Pero un viejo sabueso de la Federal, al repasar las evidencias, se dio cuenta de que el torso que había sido encontrado en los lagos de Palermo estaba envuelto en una bolsa de arpillera impregnada con granos de maíz. Así se vendían por entonces estos productos en forrajerías y barracas de la vieja Buenos Aires. Los policías empezaron a recorrer este tipo de comercios. Buscaban y buscaban sin saber qué era lo que tenían que hallar.

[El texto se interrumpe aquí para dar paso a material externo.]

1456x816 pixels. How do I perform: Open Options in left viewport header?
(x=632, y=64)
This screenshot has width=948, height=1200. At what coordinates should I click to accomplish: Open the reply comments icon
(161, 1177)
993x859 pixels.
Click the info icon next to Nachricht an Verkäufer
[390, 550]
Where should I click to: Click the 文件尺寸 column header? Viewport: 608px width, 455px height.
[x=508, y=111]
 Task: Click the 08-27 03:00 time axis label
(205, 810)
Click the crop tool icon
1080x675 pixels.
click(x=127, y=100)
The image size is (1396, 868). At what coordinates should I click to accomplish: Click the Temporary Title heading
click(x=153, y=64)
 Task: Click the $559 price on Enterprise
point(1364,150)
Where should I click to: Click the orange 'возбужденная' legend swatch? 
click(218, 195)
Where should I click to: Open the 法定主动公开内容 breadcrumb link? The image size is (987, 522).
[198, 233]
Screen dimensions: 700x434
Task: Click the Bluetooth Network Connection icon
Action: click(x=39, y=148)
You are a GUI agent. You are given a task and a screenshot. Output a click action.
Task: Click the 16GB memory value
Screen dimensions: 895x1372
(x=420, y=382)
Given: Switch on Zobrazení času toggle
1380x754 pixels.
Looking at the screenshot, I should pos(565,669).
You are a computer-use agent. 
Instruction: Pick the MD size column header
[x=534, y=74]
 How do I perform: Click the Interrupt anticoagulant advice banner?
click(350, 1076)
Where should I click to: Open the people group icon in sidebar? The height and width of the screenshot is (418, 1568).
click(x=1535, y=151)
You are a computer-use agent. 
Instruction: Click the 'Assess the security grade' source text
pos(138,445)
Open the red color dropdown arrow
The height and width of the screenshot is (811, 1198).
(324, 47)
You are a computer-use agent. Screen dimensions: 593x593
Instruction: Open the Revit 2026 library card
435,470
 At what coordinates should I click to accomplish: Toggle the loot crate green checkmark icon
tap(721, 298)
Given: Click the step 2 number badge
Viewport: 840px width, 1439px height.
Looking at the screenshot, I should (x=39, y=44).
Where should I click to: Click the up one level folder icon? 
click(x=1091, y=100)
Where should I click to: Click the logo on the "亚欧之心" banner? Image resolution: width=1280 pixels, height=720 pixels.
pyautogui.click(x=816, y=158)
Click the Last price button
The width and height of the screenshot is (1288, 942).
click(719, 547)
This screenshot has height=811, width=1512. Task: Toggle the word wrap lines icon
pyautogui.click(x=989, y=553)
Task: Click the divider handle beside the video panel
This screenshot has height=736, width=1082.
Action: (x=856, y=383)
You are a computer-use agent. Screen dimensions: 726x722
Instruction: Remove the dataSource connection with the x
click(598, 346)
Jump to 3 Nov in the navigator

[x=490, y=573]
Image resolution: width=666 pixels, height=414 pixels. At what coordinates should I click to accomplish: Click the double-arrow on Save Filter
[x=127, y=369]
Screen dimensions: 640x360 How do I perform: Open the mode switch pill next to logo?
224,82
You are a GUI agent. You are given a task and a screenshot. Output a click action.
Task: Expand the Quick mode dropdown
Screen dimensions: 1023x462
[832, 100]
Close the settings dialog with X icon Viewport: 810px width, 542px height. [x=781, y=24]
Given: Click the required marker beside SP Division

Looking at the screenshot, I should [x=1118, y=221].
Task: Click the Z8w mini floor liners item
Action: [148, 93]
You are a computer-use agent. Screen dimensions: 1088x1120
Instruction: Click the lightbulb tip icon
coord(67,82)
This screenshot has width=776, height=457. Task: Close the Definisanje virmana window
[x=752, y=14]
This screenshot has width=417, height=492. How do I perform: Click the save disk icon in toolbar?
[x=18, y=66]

Lo cierto es que llegaron a un almacén de venta de granos de la calle Cabrera, cerca de donde hoy está Canal 9. Esta zona, hoy conocida como Palermo Hollywood, era por entonces una sucesión de barracas, bodegas de vinos y forrajerías.
El dueño de ese almacén se llamaba Genaro Pipo, quien fue interrogado varias veces por un primer comportamiento errático y terminó recordando algo que le había llamado la atención. En los días del hallazgo del cadáver en Palermo, o poco antes, había llegado un hombre elegante a su negocio y le había dicho que se le había roto el auto, que necesitaba un alambre y unas bolsas de arpillera para no ensuciarse. No recordaba mucho a esa persona, aunque sí tenía presente el auto, un Rugby modelo 29, cero kilómetro, que no parecía tener falla alguna.
En Buenos Aires, por esos años, no había muchos autos nuevos. Por eso comenzaron la búsqueda hasta que dieron con un ingeniero, de apellido Balbín, que le contó a la Policía que su coche era conducido por su chofer, Julio Bonini, de 35 años, que hacía unos días faltaba al trabajo.
Los investigadores fueron a su casa de la calle Paraguay, en la que estaban su hermano y su cuñada, quien contó todo: Julio tenía una novia, María Luisa Moneta, con quien estaba por casarse. Pero había conocido a Virginia y se había ido a vivir con ella. Habían sido amantes. Se peleaban mucho, puesto que Virginia quería que siguiera con él, aunque María Luisa lo presionaba para que finalmente se casaran. El crimen ocurrió tras una pelea, en una pensión de la calle Sánchez de Bustamante: lo hizo a martillazos. Cuando fue detenido, Bonini se ocultaba en la casa de María Luisa, en Belgrano. Las crónicas de aquellos años cuentan que, tras ser condenado, Julio finalmente se casó con María Luisa.